BEGIN Data records
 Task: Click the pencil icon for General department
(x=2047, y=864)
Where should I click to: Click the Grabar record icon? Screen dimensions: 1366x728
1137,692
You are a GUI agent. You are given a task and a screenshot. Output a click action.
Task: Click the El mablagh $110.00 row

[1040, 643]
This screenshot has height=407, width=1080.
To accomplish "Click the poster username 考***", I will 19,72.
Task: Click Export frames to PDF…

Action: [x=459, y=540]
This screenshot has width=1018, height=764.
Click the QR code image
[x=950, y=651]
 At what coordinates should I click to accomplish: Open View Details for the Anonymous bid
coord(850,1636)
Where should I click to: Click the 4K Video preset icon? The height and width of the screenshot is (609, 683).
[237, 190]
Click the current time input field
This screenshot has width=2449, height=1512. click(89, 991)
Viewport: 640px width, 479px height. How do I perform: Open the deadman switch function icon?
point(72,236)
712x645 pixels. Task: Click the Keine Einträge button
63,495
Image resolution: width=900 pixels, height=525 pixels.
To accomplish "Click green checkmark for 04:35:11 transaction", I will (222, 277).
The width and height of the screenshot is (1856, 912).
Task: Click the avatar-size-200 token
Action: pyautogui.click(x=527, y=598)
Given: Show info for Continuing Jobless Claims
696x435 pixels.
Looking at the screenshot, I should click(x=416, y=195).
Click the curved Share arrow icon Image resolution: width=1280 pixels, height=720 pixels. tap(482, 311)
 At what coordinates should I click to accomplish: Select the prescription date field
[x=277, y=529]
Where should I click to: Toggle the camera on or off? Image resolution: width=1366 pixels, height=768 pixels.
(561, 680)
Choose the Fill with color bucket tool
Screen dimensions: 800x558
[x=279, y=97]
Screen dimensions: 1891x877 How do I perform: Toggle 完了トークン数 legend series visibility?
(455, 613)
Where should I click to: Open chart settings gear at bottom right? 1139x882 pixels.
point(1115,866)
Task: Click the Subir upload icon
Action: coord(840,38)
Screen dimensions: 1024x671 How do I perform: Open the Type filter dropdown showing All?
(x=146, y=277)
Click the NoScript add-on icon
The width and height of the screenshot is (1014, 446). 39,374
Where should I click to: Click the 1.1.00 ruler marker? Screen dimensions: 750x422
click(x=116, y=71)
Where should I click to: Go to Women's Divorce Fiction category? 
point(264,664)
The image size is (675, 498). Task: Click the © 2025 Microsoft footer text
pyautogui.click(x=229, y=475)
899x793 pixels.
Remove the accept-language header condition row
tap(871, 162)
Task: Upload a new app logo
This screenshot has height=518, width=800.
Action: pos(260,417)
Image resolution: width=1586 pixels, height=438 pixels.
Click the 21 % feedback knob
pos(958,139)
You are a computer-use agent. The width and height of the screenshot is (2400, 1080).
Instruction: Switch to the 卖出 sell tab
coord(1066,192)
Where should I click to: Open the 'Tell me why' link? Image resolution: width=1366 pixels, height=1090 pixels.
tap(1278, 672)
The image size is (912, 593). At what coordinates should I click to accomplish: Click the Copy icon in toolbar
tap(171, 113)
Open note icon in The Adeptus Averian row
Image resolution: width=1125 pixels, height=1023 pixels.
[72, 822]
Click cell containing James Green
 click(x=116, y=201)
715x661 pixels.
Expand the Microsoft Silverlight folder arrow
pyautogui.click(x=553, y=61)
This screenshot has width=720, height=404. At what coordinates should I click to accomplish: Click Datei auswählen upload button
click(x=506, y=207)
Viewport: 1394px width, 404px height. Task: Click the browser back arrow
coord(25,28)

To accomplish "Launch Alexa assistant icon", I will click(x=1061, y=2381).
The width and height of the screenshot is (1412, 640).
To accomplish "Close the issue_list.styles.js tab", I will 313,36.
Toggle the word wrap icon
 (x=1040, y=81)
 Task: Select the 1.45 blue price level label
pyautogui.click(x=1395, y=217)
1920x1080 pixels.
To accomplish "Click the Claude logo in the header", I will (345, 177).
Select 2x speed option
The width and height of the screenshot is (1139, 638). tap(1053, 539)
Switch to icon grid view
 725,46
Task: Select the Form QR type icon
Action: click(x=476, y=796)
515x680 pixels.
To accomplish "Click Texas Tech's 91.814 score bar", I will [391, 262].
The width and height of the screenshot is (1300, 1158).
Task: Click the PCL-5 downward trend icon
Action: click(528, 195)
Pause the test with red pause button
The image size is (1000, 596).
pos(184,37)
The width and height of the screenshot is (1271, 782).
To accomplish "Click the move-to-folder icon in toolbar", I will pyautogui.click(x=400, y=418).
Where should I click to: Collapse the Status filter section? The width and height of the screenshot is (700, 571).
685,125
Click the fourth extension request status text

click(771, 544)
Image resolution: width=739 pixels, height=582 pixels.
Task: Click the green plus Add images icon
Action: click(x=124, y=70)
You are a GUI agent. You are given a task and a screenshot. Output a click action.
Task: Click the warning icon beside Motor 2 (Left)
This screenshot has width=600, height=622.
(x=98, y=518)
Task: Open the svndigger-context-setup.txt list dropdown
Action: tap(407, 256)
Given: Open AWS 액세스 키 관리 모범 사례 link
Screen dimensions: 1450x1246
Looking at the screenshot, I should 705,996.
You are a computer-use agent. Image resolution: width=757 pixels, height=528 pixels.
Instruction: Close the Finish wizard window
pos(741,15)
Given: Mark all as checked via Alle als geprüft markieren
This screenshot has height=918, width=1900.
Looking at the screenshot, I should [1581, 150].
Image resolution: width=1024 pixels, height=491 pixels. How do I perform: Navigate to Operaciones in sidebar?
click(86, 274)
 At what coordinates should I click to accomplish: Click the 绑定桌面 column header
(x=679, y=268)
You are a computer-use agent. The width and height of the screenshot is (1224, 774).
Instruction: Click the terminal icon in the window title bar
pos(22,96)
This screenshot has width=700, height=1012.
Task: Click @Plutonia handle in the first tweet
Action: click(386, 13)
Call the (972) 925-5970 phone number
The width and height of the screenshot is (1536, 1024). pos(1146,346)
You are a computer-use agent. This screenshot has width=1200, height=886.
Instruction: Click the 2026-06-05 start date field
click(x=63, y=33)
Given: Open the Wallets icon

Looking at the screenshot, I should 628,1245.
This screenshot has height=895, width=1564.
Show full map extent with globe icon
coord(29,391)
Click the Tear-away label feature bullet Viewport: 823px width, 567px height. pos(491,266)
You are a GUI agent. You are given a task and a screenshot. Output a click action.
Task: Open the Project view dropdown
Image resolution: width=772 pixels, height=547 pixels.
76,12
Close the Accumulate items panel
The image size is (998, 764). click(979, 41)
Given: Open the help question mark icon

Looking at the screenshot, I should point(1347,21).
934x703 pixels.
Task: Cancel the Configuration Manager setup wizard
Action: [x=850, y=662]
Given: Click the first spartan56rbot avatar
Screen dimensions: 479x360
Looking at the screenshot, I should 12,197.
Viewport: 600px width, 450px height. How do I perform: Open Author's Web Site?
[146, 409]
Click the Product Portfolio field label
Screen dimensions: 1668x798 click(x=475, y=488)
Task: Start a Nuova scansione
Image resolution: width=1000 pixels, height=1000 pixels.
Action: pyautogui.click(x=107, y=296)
END Data records
Among the entries above, identify all lines with "computer" and copy them.

You are a computer-use agent. The width and height of the screenshot is (2400, 1080).
You are a computer-use agent. Image resolution: width=757 pixels, height=528 pixels.
You are a computer-use agent. The width and height of the screenshot is (1224, 774).
You are a computer-use agent. This screenshot has width=1200, height=886.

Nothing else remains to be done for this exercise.